[Start of Attachment]
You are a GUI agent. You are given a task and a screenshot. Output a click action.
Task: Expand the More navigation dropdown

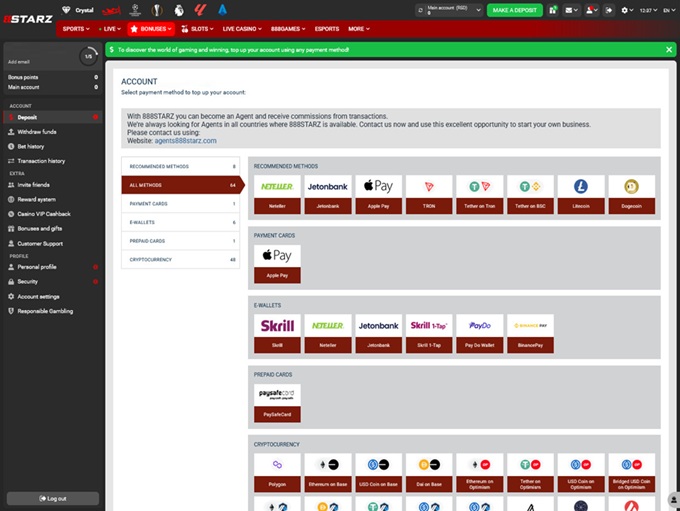click(358, 29)
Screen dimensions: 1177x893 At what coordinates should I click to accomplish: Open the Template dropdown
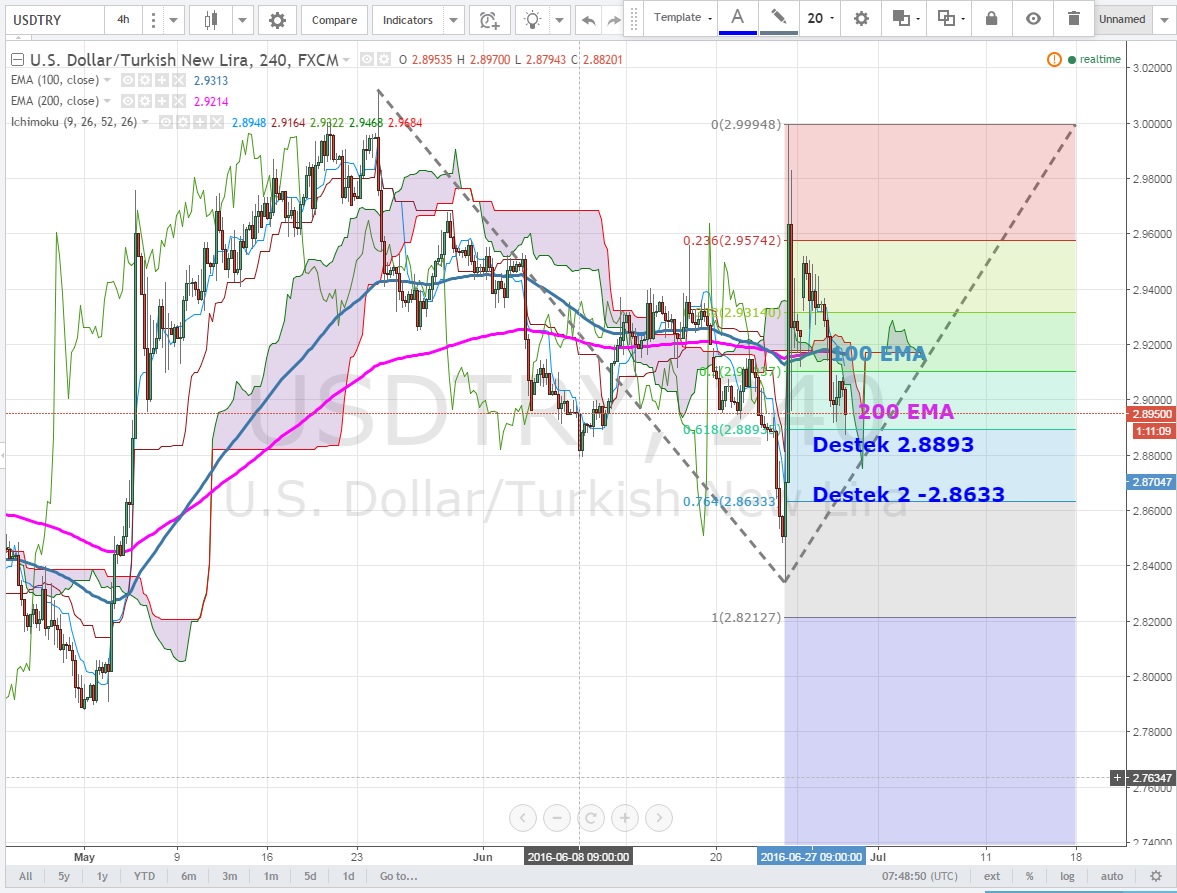(x=683, y=18)
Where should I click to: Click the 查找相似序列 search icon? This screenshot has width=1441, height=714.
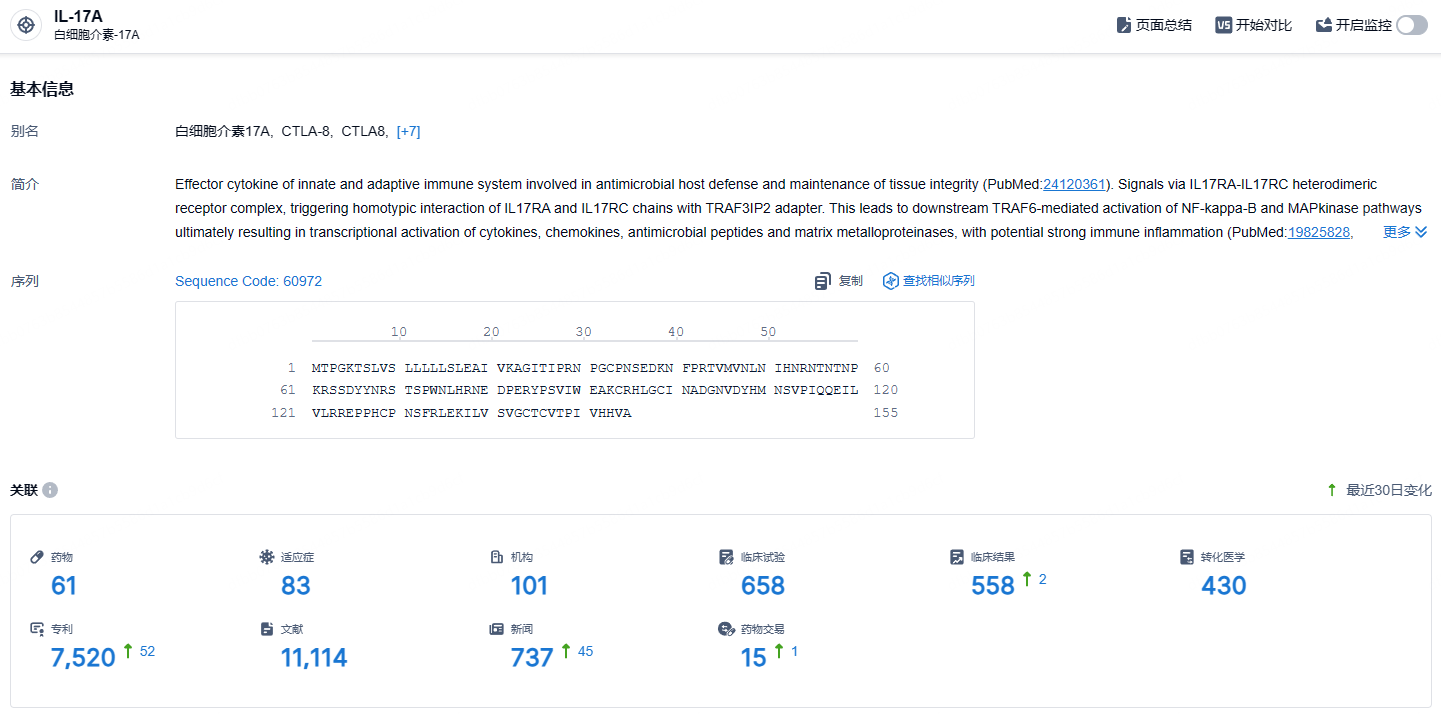pos(890,281)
[End of Attachment]
-- Exercise objective --
Do not include pictures. Copy only the lines running from the line with "Screen dimensions: 1177x893" through the last line of the records, exactly as they appear.

-- Exercise answer --
Screen dimensions: 1177x893 At what coordinates should I click to accomplish: Open the Template dropdown
(x=683, y=18)
Where should I click to: Click the 查找相似序列 search icon? This screenshot has width=1441, height=714.
pos(890,281)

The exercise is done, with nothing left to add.